African News

Ex-President Chiluba of Zambia in Boiling Water

19 May 2007 at 10:17 | 768 views

By Patrick Hassan-Morlai,London.

The man, who ruled the landlocked southern African Republic of Zambia from November 2, 1991 to January 2, 2002, Frederick Jacob Titus Chiluba, has this month been found guilt by a court in London of fraud and misappropriating some US$46 million belonging to the state and people of Zambia. The money was siphoned during the tenure of Mr. Chiluba(photo) as president under a number of fraudulent schemes, disguised as secret operations of the Zambia security services overseas.

Having considered all the evidence before him, His Honour Justice Peter Smith of the High Court in London concluded that the erstwhile president shamelessly defrauded his people and satisfied his greed with an expensive wardrobe of "stupendous proportions".

This is not only a victory for incumbent president Levy Mwanawasa, who made the fight against corruption a top priority of his administration, but also a landmark ruling that could be a warning shot for all African leaders.

When President Mwanawasa took office in 2002, the poverty index in Zambia showed that about 73% of Zambians could not afford to spend more than $1 per day on meals and the Zambia Bank Governor put it this way: “most Zambians cannot afford ......3 meals a day”.

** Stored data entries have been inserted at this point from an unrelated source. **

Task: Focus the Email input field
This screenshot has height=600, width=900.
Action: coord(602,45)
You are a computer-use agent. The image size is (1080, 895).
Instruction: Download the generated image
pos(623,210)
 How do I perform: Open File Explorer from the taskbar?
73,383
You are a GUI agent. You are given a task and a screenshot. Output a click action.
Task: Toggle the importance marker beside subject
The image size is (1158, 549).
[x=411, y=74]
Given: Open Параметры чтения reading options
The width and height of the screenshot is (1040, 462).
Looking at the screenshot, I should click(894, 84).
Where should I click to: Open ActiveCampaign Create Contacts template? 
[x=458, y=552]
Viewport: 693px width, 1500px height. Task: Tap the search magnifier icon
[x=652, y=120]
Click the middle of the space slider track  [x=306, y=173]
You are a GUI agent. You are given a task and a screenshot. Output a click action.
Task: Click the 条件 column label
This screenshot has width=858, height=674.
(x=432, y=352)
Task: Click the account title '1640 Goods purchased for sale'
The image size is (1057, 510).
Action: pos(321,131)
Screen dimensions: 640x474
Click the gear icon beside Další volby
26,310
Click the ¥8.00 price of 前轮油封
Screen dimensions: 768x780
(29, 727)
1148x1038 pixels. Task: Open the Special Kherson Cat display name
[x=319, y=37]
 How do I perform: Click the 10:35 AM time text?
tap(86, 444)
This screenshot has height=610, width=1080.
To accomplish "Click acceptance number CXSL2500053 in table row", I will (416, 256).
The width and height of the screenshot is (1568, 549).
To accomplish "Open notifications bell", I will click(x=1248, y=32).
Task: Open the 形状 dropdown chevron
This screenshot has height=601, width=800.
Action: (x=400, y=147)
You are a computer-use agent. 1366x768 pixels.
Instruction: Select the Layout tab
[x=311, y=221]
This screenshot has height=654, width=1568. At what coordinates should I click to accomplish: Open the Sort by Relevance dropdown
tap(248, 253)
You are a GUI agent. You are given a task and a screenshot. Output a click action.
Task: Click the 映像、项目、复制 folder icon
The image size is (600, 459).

When president Chiluba was plundering Zambian state funds, he was never challenged by any one in his administration, probably because of his then enormous presidental power. The office that had authority to inquire into such a transaction was that of the Zambian Auditor General. However this office did not intervene and no reason was provided for the Auditor General’s inaction. Chiluba ruled Zambia from 1991 to 2002.

Also, Chiluba used the Zambian Finance Charter 1970 to hide what had been going on and to inhibit legitimate queries. Accordingly, some government employees were intimidated and prevented from disclosing to the public those “secret operations” claimed to be part of government security activities.

Chiluba, his permanent secretary and head of ZSIS - Zambian Security Intelligence Services (Mr. Xavier Franklin Chungu), his ambassador to the USA between 2000 and 2002 (Mr. Shansonga), his head of the Department of Loans and Investment in the Ministry of Finance (Ms Stella Chibanda), two solicitors in London and more than ten other defendants concocted highly sophisticated plans to plunder the Zambian treasury.

Chiluba ordered his Ministry of Finance between 1995 and 2001 to transfer monies to a London based bank account allegedly for the payment of Zambia’s official debts and to purchase helicopters, fighter aircrafts, arms and other equipment. Most of the transactions never occurred.

The Zamtrop Account where the monies were deposited was outside ordinary Zambian government processes. This was a US Dollar account with number 58C/40/70185/01 held at the London branch of the Zambian National Commercial Bank by the Zambian Government in the name of ZSIS. However, only Chiluba and another person had access to and operated the Zamtrop Account. The question being asked in Zambia is why official Zambian debts and arms deals payments should be transacted through an account that is outside the ordinary governmental processes.

Ms Janet Legrand, a partner at solicitors’ firm, DLA Piper, which represented the Attorney General of Zambia in this matter, is quoted in the Law Society Gazette April 17, 2007 edition that “[t]his case sets a legal precedent which should ensure that corrupt leaders are held accountable for their actions. It is a flagship case, not just for the Republic of Zambia, but also for the whole of sub-Saharan Africa...and should be] a blueprint for cracking down on corruption.”

Ex-president Chiluba and co-defendants had argued that the English court had no jurisdiction over the matter which was commenced by issuing of a claim form on 6th October 2004. But Justice Peter Smith dismissed their contention, noting that substantial part of the stolen monies made its way in London; some of the main defendants are based in London and if the claimant (Zambia) were successful, they would be able to easily enforce an English judgment in England than a Zambian judgment.

Sources in London told the Vanguard that African governments that are committed to stamping out corruption could learn something from this case, pointing out that because of the fact that money stolen from Africa is sent to foreign accounts, African governments should be willing and able to trace and recover the loot in those foreign jurisdictions.

Anti-corruption or anti-money laundry commissions in African countries,the sources opined, should be given the necessary legal authority to pursue those suspected of having plundered government coffers.